Perspective shapes our decisions in life. It shapes everything. I can appreciate that. But then, that means there aren’t implicitly wrong or right perspectives. It means my perspective is no more right than the perspectives that led people to vote for Donald Trump. How can that be?

It feels critical to me that we try to understand each other’s perspectives. I don’t think that’s the end of it though. Because while I avoid binary thinking like the plague, I also do not subscribe to moral subjectivism–a notion that we set our own individual moral truths. The truth is out there.

It’s true that our perspectives are ours alone. But I think there might be some deep flaws in how we arrive at our reality. There are cracks through which our perspectives grow distorted. And through that distortion there may lie a very ugly world.

I don’t know where the cracks in my perspective are exactly, but I know for sure that I’ve got them.
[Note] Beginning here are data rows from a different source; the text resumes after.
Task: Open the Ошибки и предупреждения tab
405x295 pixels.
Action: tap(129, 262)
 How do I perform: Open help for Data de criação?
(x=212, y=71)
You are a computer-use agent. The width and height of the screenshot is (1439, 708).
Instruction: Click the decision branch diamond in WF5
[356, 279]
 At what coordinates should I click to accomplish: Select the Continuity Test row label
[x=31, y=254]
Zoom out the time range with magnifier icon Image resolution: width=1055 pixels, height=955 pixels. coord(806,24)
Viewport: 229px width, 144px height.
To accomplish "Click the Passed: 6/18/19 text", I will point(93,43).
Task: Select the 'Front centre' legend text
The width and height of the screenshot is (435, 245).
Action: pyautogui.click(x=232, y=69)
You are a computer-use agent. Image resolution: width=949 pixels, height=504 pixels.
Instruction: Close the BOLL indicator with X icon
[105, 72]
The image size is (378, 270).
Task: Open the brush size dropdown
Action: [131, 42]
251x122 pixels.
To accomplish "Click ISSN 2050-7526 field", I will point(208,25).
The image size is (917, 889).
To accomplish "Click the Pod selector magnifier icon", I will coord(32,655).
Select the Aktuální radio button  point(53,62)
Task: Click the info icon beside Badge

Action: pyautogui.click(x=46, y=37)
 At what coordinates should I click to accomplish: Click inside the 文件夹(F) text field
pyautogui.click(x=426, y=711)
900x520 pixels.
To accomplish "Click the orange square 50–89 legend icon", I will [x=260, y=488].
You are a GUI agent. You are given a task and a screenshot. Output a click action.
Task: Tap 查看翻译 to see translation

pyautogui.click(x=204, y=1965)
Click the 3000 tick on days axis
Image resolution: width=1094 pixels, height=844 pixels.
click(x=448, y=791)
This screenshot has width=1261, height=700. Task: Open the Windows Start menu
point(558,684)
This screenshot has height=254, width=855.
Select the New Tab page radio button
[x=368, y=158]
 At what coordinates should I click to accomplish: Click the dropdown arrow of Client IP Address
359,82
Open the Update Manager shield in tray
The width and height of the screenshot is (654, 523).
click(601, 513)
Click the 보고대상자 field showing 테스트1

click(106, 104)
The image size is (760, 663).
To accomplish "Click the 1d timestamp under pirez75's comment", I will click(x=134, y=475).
And I know I need to spend more time working on them.

The distorted world many of us see, amplified in our echo chambers and stoked by alternative facts, show people on two sides. That’s not reality. It never has been. At our best, America is not a land of us and them, it’s a land of we. We are a whole messy mix of people who continue to fuck up big time, yet doggedly coexist. We progress.

Here’s the but, and it’s a big one; progress doesn’t just happen. Time does not generate progress, movement does. Movements throughout history have shown us that progress demands persistence, and progress is painful.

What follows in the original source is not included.